**RECORDED INFORMATION**:
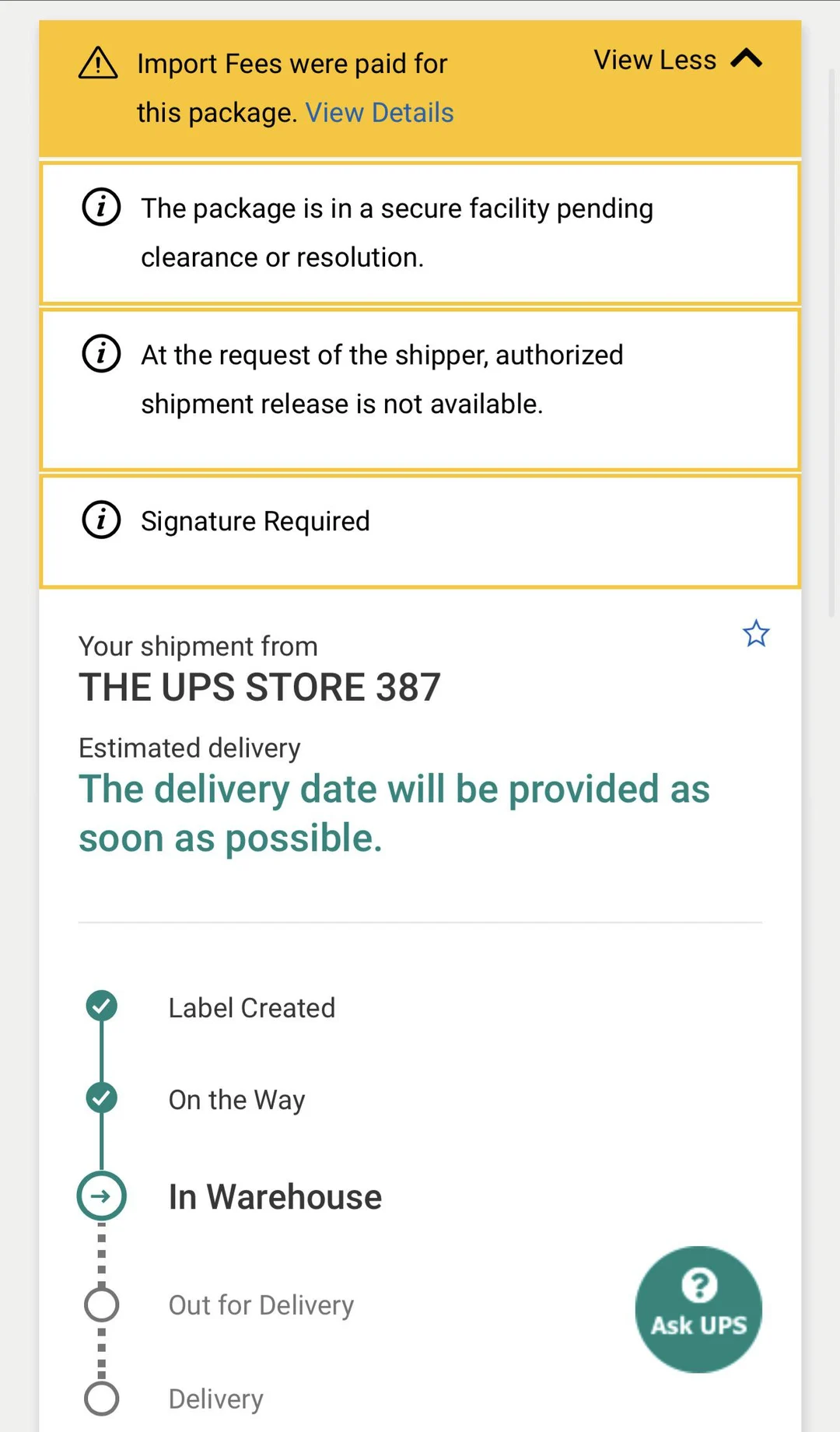Expand the Signature Required notice
840x1432 pixels.
(x=255, y=520)
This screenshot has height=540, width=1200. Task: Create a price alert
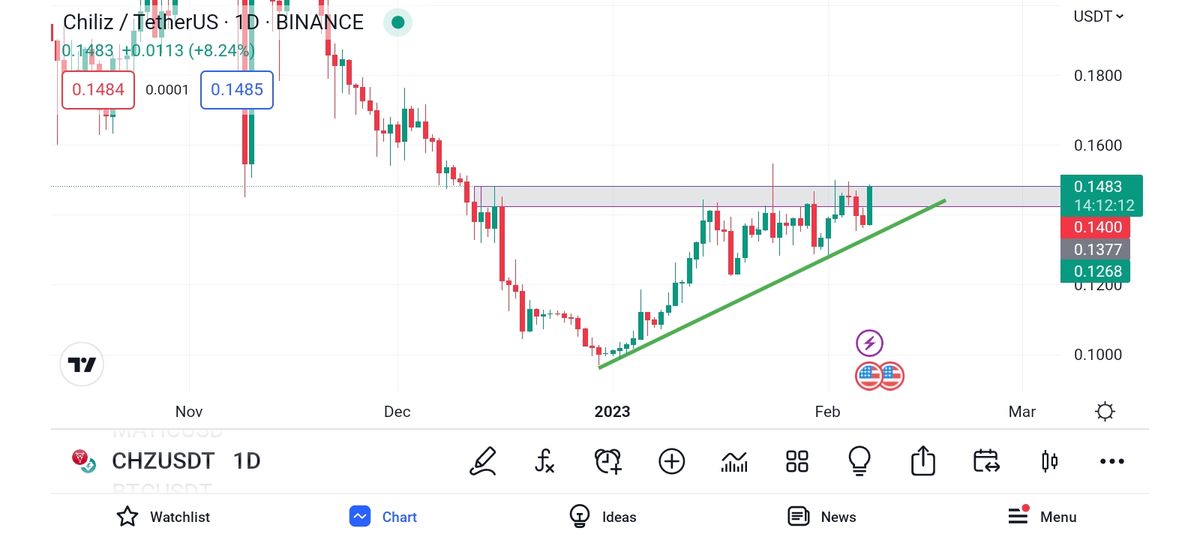point(608,461)
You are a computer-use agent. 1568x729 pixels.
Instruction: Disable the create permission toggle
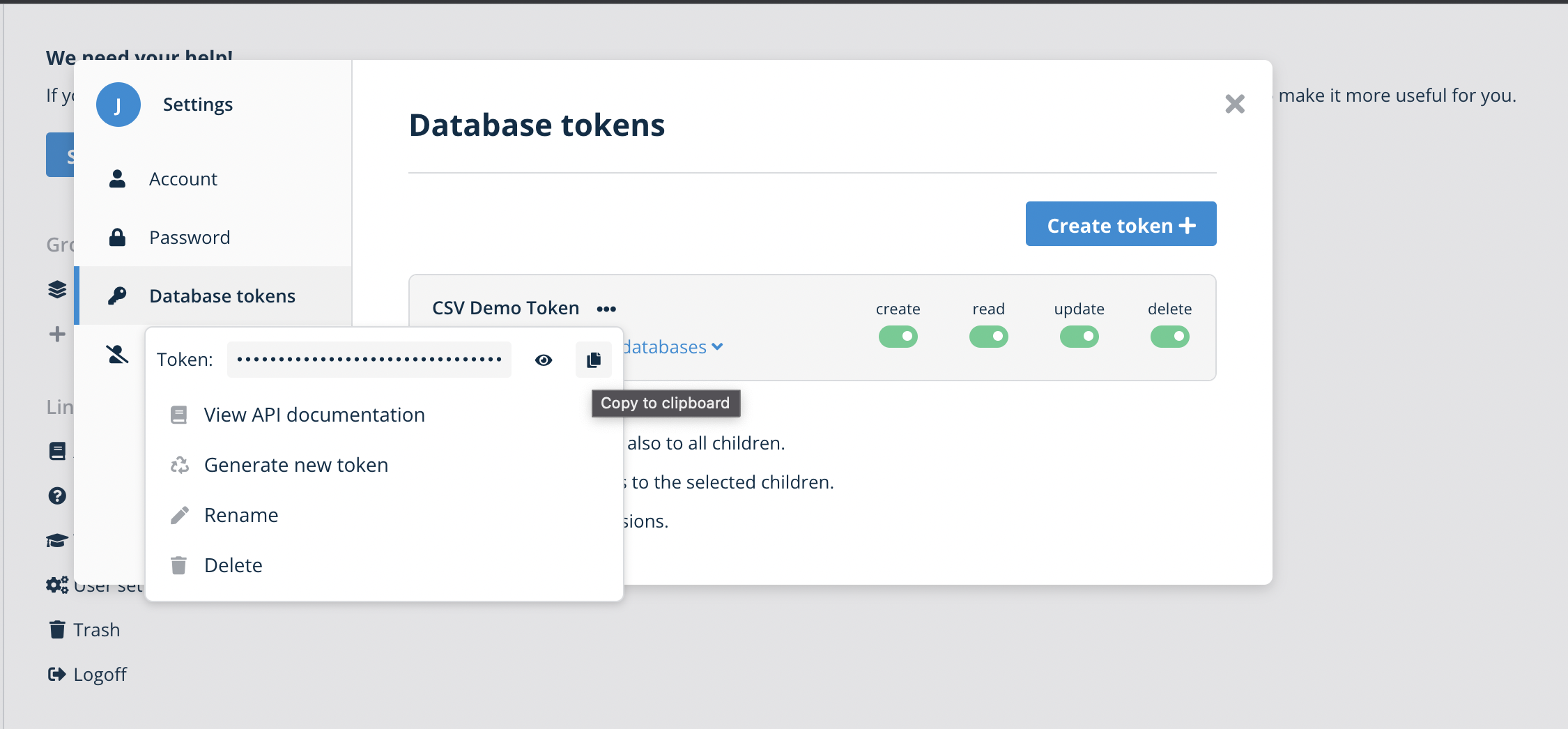[x=898, y=337]
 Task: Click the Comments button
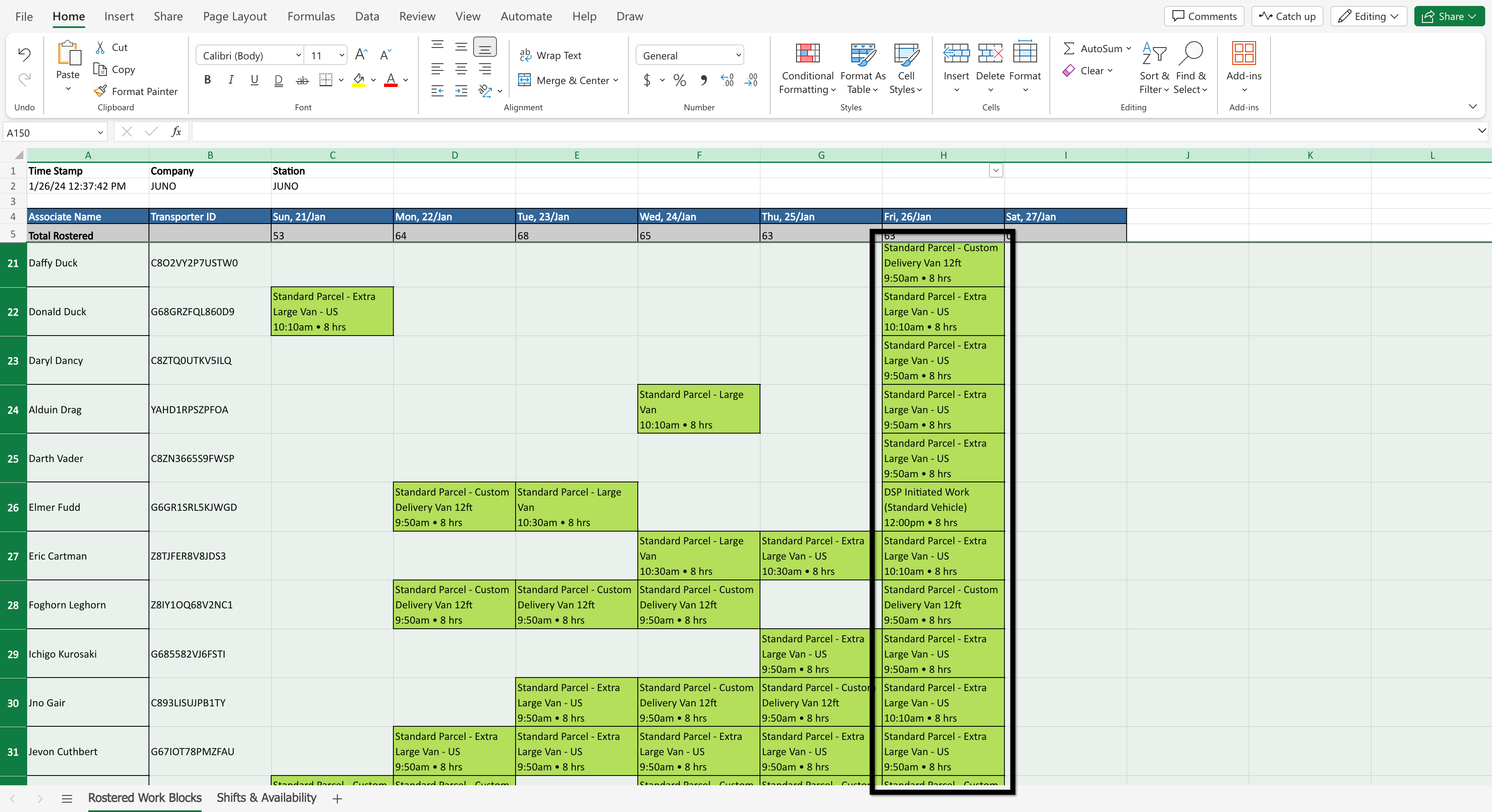(1203, 16)
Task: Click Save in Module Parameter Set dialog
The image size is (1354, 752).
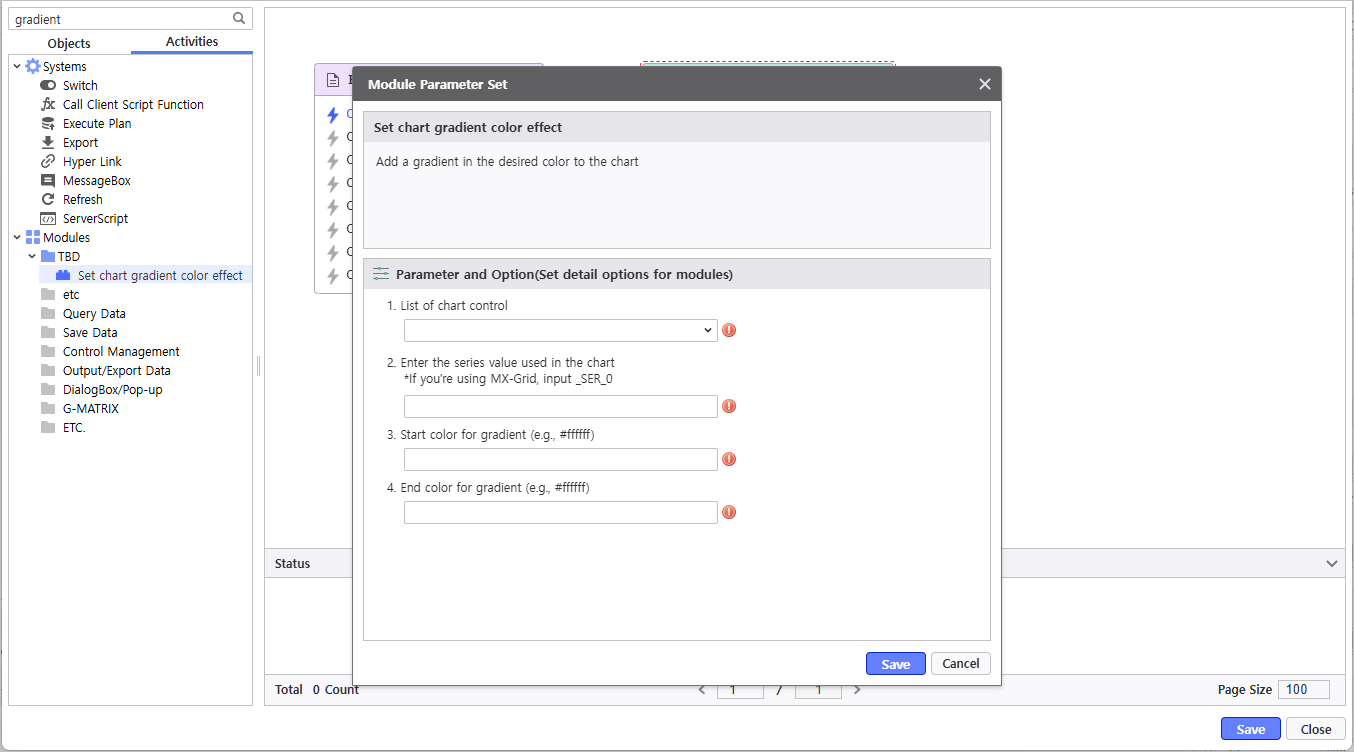Action: tap(895, 664)
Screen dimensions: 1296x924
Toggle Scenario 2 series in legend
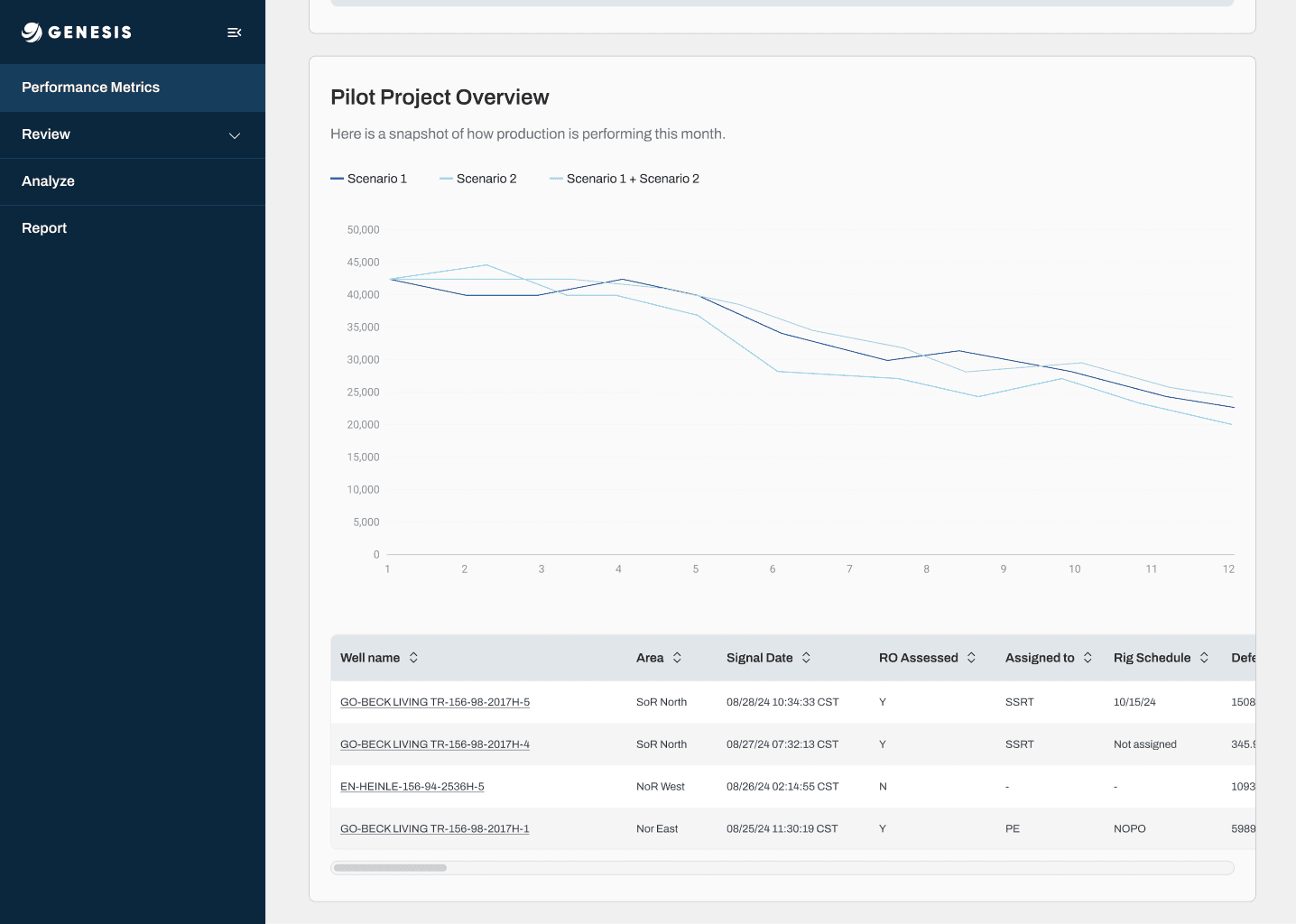point(478,179)
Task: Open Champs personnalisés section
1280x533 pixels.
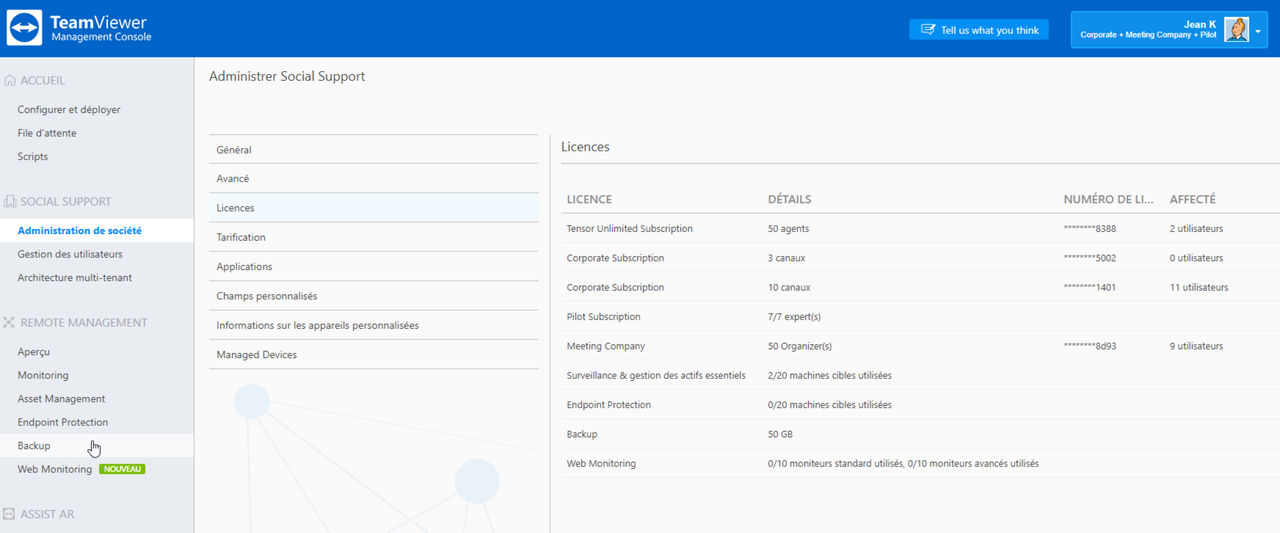Action: pos(374,296)
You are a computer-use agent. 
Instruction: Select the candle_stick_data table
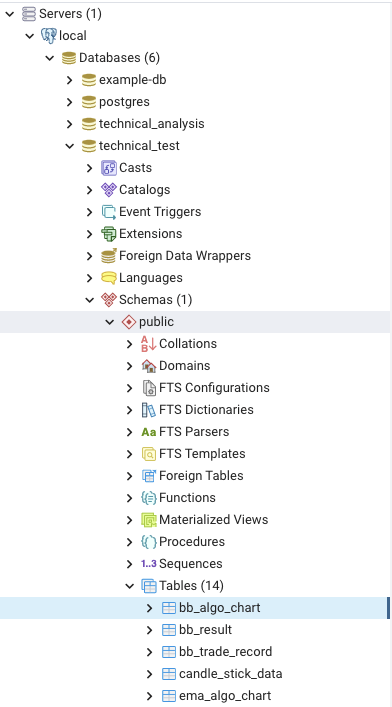tap(231, 674)
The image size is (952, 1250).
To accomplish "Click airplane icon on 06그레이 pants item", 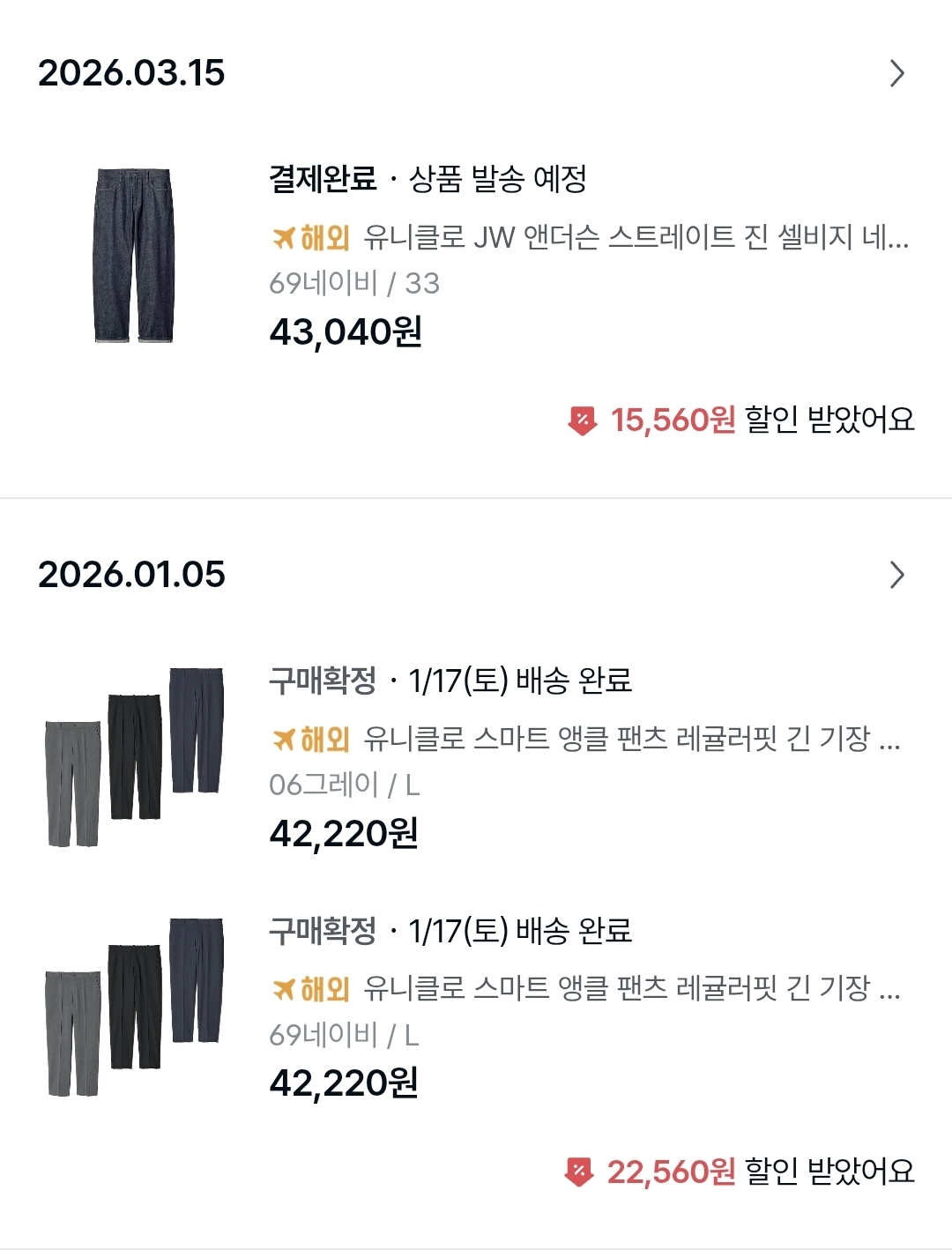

**WHAT IS NEEDED**: Reproduce the material from the line with "Screen dimensions: 1296x924" through the end of the material, both included, word for word and without the pictures.

**SOLUTION**:
Screen dimensions: 1296x924
Toggle Scenario 2 series in legend
point(478,179)
Task: Open Champs personnalisés section
1280x533 pixels.
Action: pos(374,296)
You are a computer-use agent. 
Instruction: Select the candle_stick_data table
tap(231, 674)
The image size is (952, 1250).
To accomplish "Click airplane icon on 06그레이 pants item", 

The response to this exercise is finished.